--- START ---

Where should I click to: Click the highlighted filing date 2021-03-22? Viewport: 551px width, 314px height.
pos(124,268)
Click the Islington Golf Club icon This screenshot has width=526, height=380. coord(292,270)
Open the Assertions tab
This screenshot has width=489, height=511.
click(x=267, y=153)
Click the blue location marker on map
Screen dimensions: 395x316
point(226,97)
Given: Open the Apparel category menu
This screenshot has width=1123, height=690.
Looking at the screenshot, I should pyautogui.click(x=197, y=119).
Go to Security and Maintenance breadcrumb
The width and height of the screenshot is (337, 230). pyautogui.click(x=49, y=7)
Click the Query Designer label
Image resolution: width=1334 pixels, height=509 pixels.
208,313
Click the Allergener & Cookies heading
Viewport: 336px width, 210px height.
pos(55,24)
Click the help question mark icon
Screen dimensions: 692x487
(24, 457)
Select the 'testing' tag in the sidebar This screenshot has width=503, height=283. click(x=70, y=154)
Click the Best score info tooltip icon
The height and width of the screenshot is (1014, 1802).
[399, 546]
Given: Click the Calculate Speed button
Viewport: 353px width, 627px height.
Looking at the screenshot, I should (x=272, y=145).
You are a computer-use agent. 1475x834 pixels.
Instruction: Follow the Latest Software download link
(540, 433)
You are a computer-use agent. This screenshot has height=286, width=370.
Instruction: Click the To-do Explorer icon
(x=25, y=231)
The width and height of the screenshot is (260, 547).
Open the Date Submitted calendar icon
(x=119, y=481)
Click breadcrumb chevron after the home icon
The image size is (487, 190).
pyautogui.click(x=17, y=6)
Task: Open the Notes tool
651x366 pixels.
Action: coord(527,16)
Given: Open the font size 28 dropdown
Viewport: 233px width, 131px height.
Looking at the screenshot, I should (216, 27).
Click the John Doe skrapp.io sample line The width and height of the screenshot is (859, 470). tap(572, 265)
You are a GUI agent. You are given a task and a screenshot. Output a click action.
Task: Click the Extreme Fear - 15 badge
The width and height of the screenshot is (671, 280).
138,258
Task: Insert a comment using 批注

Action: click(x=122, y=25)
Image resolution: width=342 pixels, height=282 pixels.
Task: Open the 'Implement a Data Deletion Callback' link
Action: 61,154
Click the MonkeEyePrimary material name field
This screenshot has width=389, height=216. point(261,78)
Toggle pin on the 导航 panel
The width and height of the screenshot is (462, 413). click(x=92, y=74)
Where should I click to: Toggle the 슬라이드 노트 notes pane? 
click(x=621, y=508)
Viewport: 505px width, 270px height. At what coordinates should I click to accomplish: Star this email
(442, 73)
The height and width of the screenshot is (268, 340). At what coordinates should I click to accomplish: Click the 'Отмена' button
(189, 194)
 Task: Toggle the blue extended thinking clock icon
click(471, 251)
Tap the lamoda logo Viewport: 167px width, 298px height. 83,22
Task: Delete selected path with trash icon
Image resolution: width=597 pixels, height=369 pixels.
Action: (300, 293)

--- END ---

**Activity**
Tally the lines of the material above that include the word "agent", then state that tally alone.

**Your solution**
3